Quick overview of Tor • Low-latency, bandwidth-efficient, anonymizing layer for TCP streams • With use of at least 3 nodes, no node knows the identities of both communicating parties

Latency without Noise • Anonymity circuit imposed no delay at all • Difference between connecting to a server normally and over the anonymity service is in the latter, the client’s IP address is missing • Best possible case for an attack based solely on Round-Trip Time (RTT) information. • Analyzed on MIT King Data Set and PlanetLab systems

Circuit Linking via Latency • 2 colluding servers both accept connections from the same exit node • The 2 servers try to determine whether they are communicating with different clients or the same client.

Are they the same? • The servers have to calculate the RTT between each node in the connection • The servers then have to calculate the “queueing” time for each node • Add everything to gether • If everything is equivalent, then it indicates probabilistically they are the same • If not, they come from different distributions

Attack by the server • Sends HTML with 1000 separate tags printing empty images. • Causes browser to make 1000 separate connections to server. • The amount of calls varies, but with a possible 24 concurrent connections, this requires about 42 “rounds” of connections.

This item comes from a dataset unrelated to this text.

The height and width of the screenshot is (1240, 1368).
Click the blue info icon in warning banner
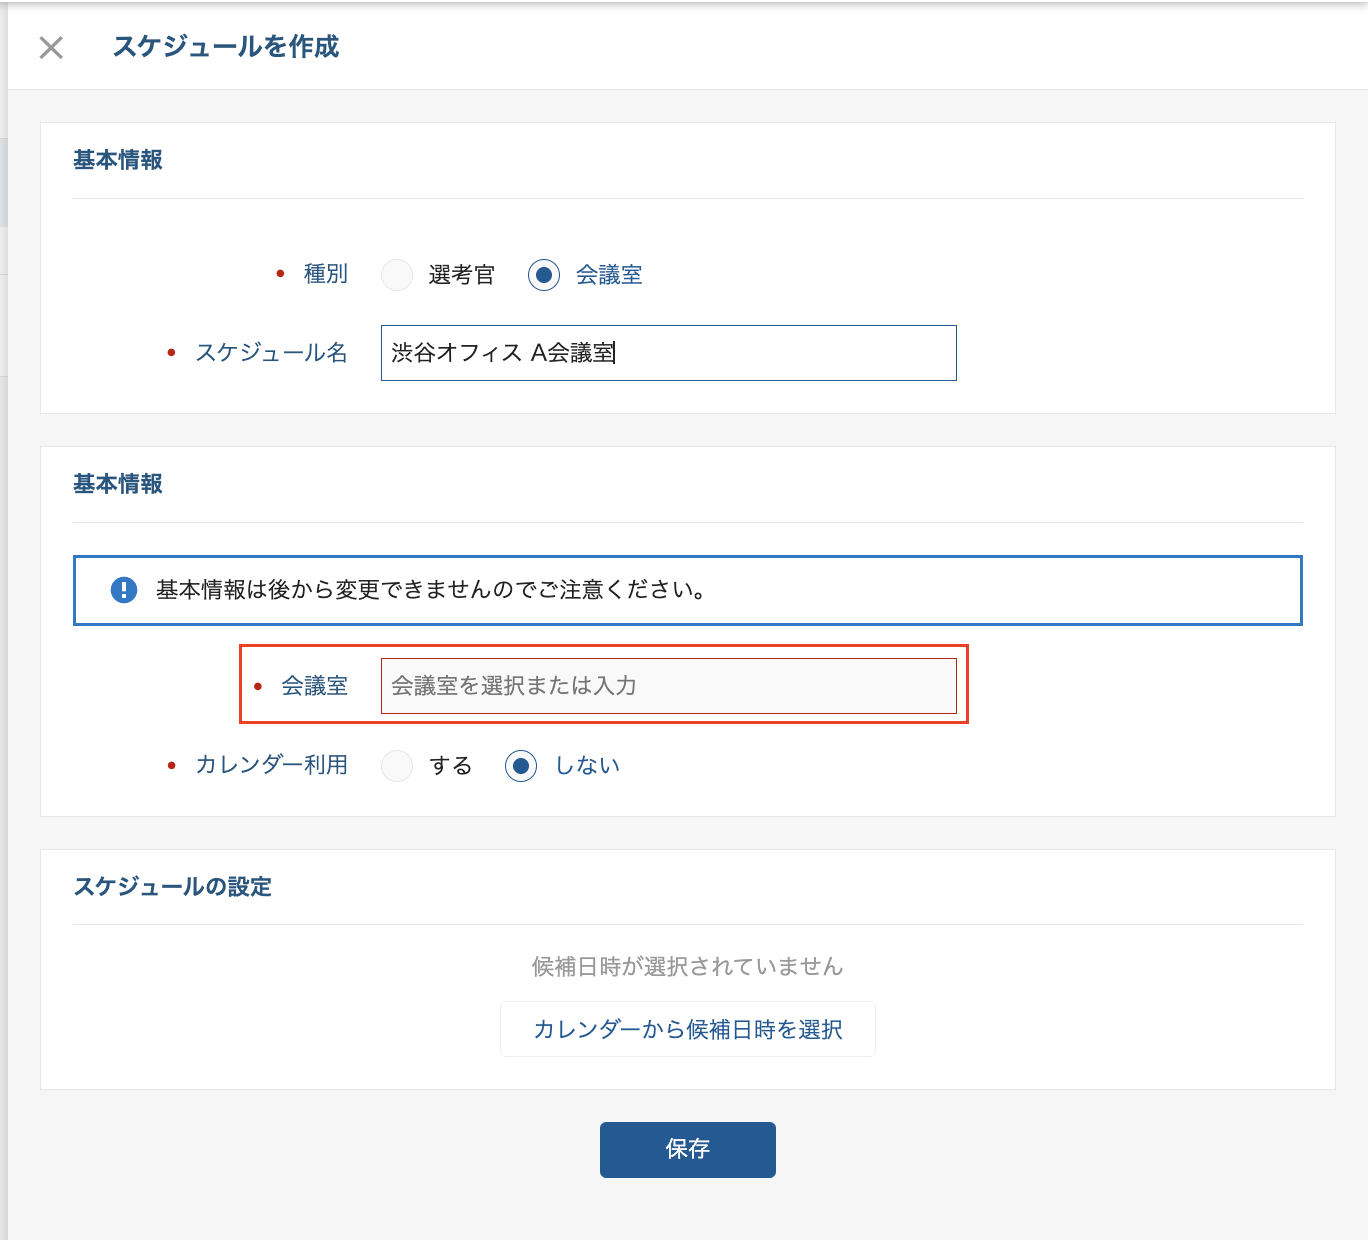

2 different tests • Comparison of means • Confidence interval for the mean of each sample population with traversal at fixed time • Kolmogorov-Smirnov • Computes the largest difference in cumulative probability density between two sample sets • Receiver Operating Characteristic Curves • Each point corresponds to the true positive and false positive rates for one setting of the rejection thresholds

Client Location Via Latency • Adversary is three logical entities: Aserver, Aclient and Ator • Goal is to identify V’s network latency

The Attack • Basic Idea • Calculate the RTT between V and E • 3 steps • Measuring first hop latency • Estimating candidate RTTs • Eliminating Candidates

Measuring first hop latency • Aserver and Ator can determine circuit order after several iterations • Aclient connects using the circuit and calculates RTT • With information we can estimate the RTT from V to E

Estimating candidate RTTs • Need a method to obtain the RTT between two hosts without explicit cooperation of either • Vivaldi embedding algorithm • Ease of implementation • Disadvantage: in order to be accurate without cooperation, several nodes must be used for the service

Eliminating Candidates • Check all candidates to see if their RTTs are consistent with the estimated RTT between V and E • Accepting means the RTT is within 85% of the estimate RTT between V and E

Limitations • Limited data on conditional information gain • Client location attack assumes that a user repeatedly accesses a server from the same network location

Mitigation • Onion routing minimizes the success probability of Murdoch-Danezis’ clogging attack • Adding sufficient delays to make the RTT and timing characteristics of Tor servers independent of the underlying network topology

Thank you! • Questions?

How Much Anonymity does Network Latency Leak?